When my mother was my age, she interviewed for a teaching job at an all-girl’s high school. She sat across from a sister in a wide habit, who said, “I see you’re single, Margaret. Do you date?”

“…Yes…”

“Oh. Well, we can’t hire you, because then you’ll probably want to get married, and then you’ll have to quit to have a baby.”

So my mother gathered up her Kennedy-administration pocketbook and left to interview at a grade school, where she taught for nine years until she got married and quit to have a baby.

“You girls are lucky,” she would say to my sister and me. “I’m so jealous. You can be anything you want to be. All I had to choose between was being a mother and a teacher.” And we’d agree and hug her and tell her thank you, and then proceeded to honor her sacrifice by… becoming a mother and a teacher.

But my sister first became a CPA before taking on the world’s most important job—the lifelong process of undoing any influence I might have on her children--and on my way to teaching college, I moved a thousand miles away from home to alternately bodyguard Jimmy Buffett and type thousands of words about sewage pipelines before truly putting my Master’s degree to work by selling roses in bars. My offices have been the runway where the shuttle lands and the walking ring of Tampa Bay Downs and now, as a freelance writer, wherever I set down my unlaundered underwear.
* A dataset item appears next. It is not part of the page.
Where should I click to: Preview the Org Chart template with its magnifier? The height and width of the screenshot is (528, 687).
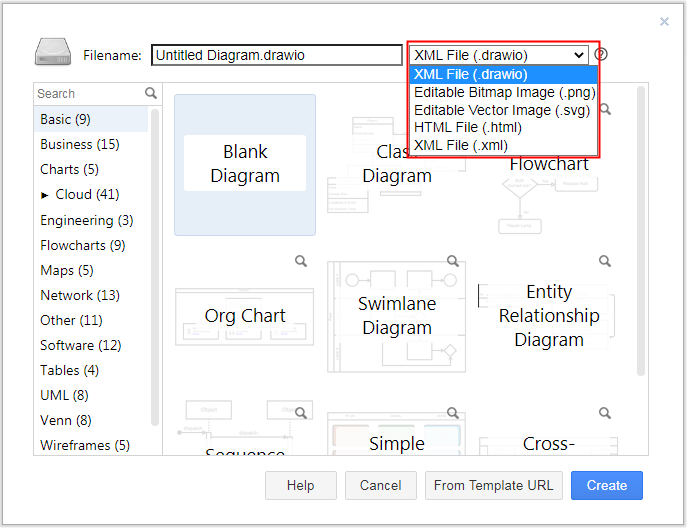301,261
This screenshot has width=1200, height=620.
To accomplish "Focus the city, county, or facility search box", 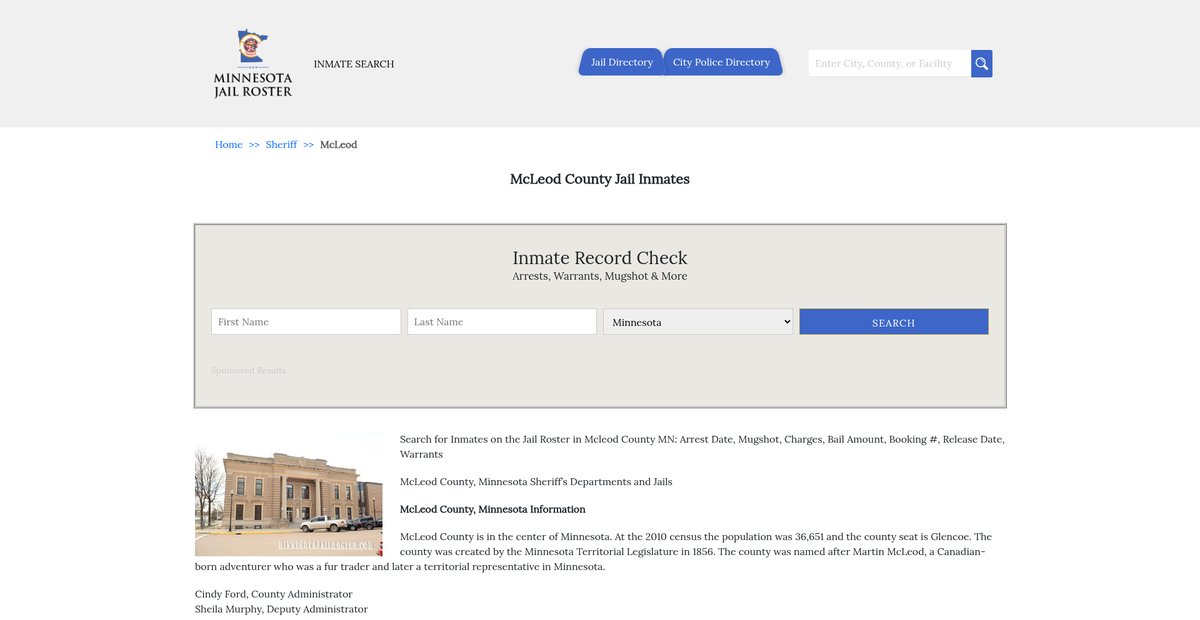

It is a phenomenon with which Generation X is painfully familiar. According to the U.S. Labor Department, the typical 32-year-old has held nine jobs. Nine. That’s not including flipping burgers or driving golf carts during college—that’s full time, big-girl, sit-at-a-cubicle jobs we’re leaving and applying for again and again. And since the life of a freelance writer is by definition a patchwork quilt, I am Princess Day Job, Ruler of the Plastic Nametag. The fact that I can do so, in my own apartment, with my own checking account and own colony of bathroom mold, is perhaps the greatest legacy my mother has to offer. I cannot imagine the incredible sacrifices motherhood entails; I get resentful when my students need to borrow a stapler.

My life now is primarily occupied with ramming Seabiscuit and proper MLA citation down the throats of eighteen-year-old pilots who would rather be calculating weight balances or air-to-fuel mixtures or whatever it is they’re doing when they’re not meeting rough draft deadlines. And good for them, male and female—they are doing exactly what they want. May their children barf infrequently and their rose customers tip high.

Form W-4 at: mb@blondechampagne.com

4 comments:

Carrie said...

Wow, I suddenly feel below average, since at the ripe old age of 29 1/2, I am only on my 4th company--ever.

Anonymous said...

Anything can happen between now and 30, you slacker ;)

Josh The Pilot said...

Being the over-achiever that I am, I've held 17 jobs in my 25.5 years, not including two different one-day temp agency assignments, my college internship, and other jobs held during college. A small sampling includes:
Truck driver
Garbage man
Flower shop delivery driver
Factory worker (I made rubber widgets, literally!)
Daytona Int'l Speedway fan tram driver
Bobcat operator
The last, of course, is Air Traffic Controller. I think I'll keep this one, but I'm going to add another job soon (which I'll keep, too!), Flight Instructor!

Carrie said...

I sincerely hope I don't go through 5 jobs in the next 6 months! That would suck. A big part of the stability comes from the fact that I did an engineering co-op with a single company throughout my junior and senior years of college, and they hired me full time upon graduation. I'm now two jobs removed from that company. And I worked at the local theme park in high school. Woohoo.

On the other hand, I had 9 different addresses during my college years. That's a lot of packing.